> [YOUR INSTRUCTIONS]:
For the data below, give the number of lines containing "under" and nothing more.

> [RECORD SET]:
+--

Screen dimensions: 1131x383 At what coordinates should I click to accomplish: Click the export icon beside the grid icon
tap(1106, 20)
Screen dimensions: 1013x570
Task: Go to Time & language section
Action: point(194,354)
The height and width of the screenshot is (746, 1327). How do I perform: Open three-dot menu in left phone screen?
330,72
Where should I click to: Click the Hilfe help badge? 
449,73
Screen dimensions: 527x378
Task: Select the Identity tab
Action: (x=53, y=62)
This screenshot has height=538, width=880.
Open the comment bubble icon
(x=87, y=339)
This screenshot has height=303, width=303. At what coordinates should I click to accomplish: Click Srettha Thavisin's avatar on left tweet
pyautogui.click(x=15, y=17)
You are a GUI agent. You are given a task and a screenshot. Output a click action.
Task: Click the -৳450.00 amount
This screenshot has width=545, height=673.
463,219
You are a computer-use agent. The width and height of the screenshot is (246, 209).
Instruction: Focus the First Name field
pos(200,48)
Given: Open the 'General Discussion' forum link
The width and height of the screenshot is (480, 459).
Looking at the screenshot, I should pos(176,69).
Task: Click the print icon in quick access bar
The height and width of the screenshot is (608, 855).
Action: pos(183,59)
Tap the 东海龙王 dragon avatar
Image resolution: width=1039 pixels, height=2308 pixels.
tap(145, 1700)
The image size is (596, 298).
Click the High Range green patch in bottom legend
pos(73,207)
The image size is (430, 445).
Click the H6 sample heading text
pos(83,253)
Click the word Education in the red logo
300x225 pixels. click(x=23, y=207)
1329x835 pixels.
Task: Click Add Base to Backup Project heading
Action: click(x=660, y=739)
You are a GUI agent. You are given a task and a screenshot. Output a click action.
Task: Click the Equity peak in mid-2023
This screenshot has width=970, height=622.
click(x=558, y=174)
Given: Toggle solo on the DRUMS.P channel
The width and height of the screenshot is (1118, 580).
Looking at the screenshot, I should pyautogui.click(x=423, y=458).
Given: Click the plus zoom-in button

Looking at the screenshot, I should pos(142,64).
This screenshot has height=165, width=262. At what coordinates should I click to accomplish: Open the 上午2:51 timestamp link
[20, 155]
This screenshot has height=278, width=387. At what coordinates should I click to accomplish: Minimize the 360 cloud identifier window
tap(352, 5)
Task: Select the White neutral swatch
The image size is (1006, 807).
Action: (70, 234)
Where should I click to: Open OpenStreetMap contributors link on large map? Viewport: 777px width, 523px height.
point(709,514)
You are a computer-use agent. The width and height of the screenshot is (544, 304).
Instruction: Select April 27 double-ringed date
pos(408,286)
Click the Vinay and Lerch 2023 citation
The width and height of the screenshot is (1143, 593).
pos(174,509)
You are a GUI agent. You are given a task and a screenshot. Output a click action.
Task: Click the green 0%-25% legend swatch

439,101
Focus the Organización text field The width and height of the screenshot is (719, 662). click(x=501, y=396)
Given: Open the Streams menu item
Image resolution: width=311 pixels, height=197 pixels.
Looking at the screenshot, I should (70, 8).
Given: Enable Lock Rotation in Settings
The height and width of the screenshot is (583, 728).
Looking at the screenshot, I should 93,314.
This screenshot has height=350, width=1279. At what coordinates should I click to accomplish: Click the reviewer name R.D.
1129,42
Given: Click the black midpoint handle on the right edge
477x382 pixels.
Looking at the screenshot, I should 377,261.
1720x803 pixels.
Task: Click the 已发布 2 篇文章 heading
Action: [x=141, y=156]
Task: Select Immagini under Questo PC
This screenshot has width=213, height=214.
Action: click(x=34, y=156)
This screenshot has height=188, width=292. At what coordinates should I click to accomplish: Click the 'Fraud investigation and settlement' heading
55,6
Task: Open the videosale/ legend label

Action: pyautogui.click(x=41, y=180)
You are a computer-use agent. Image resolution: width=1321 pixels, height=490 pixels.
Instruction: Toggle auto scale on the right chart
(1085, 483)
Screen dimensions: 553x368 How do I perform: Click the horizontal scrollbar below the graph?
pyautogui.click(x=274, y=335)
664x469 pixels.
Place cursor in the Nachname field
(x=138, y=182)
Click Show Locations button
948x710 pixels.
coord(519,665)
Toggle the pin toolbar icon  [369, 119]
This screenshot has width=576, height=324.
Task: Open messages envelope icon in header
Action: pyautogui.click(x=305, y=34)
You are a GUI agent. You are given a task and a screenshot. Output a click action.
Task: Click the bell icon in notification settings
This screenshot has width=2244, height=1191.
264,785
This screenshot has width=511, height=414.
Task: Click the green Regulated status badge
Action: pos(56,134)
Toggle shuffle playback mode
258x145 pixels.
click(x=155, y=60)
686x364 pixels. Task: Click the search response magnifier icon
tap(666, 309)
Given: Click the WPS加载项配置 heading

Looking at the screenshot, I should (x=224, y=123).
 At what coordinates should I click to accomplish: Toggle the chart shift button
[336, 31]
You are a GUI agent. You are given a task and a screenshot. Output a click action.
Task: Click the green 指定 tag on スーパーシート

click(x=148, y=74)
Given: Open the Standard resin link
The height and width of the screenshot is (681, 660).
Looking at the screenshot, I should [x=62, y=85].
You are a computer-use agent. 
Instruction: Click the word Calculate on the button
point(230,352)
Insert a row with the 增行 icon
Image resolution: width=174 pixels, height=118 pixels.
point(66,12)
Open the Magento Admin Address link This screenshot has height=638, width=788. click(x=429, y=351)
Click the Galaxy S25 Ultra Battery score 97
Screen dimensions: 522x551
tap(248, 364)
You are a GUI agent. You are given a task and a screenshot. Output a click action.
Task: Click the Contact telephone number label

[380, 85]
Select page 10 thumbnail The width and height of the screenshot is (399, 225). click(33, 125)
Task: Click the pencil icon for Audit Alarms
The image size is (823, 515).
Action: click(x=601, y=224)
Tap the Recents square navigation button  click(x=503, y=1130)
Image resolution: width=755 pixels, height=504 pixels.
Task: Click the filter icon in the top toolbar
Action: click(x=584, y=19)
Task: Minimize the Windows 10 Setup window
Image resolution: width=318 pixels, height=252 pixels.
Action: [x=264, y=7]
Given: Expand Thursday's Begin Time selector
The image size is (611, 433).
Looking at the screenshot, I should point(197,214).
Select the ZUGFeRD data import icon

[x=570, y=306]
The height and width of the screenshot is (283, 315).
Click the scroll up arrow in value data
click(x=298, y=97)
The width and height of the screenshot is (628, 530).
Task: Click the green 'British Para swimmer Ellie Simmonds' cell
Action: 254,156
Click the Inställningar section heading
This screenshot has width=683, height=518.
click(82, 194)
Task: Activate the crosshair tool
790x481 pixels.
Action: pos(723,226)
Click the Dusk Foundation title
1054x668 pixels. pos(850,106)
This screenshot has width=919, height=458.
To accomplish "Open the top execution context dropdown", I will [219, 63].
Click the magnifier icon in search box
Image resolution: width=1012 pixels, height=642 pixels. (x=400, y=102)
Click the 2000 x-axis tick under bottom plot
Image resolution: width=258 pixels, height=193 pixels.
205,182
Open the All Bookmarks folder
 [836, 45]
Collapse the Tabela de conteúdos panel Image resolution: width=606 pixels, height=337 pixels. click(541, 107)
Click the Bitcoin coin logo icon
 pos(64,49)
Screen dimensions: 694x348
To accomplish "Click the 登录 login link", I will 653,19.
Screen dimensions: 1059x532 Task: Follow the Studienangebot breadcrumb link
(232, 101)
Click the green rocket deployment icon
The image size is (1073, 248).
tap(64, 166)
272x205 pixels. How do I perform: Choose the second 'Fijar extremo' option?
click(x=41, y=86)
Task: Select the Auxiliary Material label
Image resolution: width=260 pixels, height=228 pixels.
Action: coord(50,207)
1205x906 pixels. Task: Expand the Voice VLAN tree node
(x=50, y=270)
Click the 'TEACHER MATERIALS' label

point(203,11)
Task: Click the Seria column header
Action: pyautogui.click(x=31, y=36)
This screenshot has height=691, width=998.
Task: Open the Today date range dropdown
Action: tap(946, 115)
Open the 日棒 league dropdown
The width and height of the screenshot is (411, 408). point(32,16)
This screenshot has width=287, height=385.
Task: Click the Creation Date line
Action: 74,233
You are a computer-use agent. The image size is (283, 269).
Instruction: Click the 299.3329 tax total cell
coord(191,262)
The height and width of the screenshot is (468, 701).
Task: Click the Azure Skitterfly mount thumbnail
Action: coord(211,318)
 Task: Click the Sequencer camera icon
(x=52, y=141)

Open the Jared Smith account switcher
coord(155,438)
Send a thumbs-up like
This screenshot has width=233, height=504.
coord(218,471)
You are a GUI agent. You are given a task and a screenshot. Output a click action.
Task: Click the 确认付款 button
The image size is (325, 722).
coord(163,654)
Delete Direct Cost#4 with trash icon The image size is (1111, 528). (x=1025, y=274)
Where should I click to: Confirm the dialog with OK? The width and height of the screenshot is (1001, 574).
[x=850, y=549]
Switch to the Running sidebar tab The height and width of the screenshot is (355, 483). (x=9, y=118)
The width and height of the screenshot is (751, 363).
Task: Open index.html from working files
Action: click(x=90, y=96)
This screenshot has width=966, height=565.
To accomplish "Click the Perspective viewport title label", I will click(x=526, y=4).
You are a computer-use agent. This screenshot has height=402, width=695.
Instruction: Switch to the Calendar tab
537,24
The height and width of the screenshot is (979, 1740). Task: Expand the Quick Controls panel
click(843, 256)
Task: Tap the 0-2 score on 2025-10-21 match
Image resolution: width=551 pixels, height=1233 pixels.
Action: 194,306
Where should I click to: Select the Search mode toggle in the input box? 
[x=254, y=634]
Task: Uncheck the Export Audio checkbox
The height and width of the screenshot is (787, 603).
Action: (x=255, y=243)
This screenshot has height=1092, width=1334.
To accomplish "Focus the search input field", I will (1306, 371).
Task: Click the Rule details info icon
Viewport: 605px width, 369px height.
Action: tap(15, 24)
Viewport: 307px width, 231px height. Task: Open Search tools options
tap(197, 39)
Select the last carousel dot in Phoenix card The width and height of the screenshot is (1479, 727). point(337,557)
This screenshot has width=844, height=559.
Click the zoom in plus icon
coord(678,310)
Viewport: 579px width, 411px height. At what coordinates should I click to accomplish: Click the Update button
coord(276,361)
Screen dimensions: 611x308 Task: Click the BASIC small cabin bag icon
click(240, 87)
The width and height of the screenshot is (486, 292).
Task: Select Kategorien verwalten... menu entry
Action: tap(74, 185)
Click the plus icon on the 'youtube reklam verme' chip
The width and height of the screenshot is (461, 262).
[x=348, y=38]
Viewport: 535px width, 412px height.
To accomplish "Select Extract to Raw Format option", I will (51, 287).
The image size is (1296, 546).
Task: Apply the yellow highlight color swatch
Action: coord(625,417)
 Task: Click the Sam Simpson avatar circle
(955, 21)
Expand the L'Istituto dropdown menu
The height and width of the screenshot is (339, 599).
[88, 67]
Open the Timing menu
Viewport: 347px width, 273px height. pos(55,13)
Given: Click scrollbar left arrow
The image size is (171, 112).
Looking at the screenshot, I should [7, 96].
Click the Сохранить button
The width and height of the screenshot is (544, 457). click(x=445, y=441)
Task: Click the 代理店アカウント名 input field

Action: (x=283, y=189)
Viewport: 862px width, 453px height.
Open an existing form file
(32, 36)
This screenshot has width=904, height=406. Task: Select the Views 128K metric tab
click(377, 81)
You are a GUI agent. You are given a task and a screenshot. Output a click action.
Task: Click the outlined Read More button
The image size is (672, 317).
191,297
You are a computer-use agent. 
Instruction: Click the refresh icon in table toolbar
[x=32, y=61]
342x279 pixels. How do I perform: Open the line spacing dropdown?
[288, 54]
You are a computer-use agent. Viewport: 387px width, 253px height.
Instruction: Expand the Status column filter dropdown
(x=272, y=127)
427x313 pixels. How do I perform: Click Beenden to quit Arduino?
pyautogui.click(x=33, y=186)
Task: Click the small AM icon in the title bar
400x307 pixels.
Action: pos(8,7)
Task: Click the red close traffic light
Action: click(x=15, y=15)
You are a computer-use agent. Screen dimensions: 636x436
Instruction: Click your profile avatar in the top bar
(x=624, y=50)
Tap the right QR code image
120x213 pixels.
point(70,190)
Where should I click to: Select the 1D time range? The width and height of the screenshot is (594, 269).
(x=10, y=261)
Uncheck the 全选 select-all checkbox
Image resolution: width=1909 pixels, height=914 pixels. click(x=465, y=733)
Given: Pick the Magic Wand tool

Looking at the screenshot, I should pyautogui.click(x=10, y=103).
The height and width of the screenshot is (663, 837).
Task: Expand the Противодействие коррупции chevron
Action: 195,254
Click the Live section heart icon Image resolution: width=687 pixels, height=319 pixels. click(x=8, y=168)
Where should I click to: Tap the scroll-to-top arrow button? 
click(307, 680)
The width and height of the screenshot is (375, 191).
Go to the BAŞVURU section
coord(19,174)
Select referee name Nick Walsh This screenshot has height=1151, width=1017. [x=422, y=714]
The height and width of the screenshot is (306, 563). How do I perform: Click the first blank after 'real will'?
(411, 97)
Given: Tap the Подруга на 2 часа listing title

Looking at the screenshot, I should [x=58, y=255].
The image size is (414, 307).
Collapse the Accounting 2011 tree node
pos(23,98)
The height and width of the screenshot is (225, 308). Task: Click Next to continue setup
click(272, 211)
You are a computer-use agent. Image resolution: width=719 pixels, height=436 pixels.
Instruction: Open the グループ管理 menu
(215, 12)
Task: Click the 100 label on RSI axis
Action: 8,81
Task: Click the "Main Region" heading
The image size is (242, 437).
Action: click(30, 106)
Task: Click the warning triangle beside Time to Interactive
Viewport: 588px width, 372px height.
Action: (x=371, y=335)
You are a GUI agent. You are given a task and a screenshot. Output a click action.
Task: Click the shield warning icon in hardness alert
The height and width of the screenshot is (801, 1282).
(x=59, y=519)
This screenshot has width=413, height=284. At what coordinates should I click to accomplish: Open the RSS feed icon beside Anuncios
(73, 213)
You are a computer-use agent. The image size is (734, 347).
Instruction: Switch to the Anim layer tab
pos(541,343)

+--

> [ANSWER TO THIS PROBLEM]:
2